### ASSIGNED TASK
Within the data below, find the string "agent" and return each line where it occurs.

# # # # # # #

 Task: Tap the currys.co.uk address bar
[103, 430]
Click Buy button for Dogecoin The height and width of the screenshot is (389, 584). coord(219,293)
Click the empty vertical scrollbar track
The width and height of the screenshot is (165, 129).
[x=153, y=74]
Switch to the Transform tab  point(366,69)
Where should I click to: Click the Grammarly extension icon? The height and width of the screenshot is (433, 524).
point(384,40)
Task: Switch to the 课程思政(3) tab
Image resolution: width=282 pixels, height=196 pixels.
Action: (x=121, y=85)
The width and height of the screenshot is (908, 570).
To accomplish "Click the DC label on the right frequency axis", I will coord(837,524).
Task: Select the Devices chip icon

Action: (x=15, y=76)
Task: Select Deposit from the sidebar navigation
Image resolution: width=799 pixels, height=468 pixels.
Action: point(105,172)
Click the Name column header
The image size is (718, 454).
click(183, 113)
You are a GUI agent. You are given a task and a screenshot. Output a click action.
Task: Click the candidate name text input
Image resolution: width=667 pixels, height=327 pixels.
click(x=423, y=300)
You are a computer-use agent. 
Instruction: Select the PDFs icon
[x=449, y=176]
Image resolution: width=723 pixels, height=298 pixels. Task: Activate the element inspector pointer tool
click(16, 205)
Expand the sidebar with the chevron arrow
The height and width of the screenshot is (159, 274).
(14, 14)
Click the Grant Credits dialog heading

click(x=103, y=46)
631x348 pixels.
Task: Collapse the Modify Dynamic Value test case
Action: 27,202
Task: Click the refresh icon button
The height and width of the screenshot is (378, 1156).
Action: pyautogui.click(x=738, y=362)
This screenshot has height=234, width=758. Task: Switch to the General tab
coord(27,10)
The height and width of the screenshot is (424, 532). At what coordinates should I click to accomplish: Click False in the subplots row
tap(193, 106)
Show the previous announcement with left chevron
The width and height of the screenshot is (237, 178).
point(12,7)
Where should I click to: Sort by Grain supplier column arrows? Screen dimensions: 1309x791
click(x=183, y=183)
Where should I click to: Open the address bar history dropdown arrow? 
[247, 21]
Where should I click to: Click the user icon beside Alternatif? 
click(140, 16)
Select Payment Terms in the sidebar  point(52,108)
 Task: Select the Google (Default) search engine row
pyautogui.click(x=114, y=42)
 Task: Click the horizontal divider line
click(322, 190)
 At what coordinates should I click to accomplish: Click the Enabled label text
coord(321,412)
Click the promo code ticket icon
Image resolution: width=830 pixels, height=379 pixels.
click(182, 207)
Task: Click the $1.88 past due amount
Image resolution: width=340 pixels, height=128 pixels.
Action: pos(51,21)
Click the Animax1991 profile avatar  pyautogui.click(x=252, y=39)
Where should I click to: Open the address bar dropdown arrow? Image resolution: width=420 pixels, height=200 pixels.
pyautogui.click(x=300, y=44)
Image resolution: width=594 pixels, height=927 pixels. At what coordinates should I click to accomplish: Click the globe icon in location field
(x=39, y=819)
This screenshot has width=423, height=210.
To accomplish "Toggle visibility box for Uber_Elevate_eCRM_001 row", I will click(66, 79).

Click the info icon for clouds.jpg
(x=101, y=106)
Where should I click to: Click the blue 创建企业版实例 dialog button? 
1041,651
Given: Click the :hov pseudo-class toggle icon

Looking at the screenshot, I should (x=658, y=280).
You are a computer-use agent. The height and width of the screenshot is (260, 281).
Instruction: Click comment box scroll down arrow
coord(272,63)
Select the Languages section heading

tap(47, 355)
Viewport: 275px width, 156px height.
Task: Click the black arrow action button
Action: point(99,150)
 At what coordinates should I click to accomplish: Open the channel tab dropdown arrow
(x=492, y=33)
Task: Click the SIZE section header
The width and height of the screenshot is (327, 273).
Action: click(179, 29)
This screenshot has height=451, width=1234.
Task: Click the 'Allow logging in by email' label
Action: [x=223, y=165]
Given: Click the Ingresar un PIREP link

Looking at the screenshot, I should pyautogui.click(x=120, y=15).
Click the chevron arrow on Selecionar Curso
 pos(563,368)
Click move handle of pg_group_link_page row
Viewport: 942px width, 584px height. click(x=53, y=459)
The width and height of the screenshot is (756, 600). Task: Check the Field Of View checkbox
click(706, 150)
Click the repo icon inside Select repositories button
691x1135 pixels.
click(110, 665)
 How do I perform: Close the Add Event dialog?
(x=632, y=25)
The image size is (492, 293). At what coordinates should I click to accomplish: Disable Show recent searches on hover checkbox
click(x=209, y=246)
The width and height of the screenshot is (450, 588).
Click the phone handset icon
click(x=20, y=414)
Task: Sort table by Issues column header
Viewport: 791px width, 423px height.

# # # # # # #

### RESULT FOR THIS EXERCISE
You are a GUI agent. You are given a task and a screenshot. Output a click action.
You are a computer-use agent. 
You are a computer-use agent. The height and width of the screenshot is (260, 281).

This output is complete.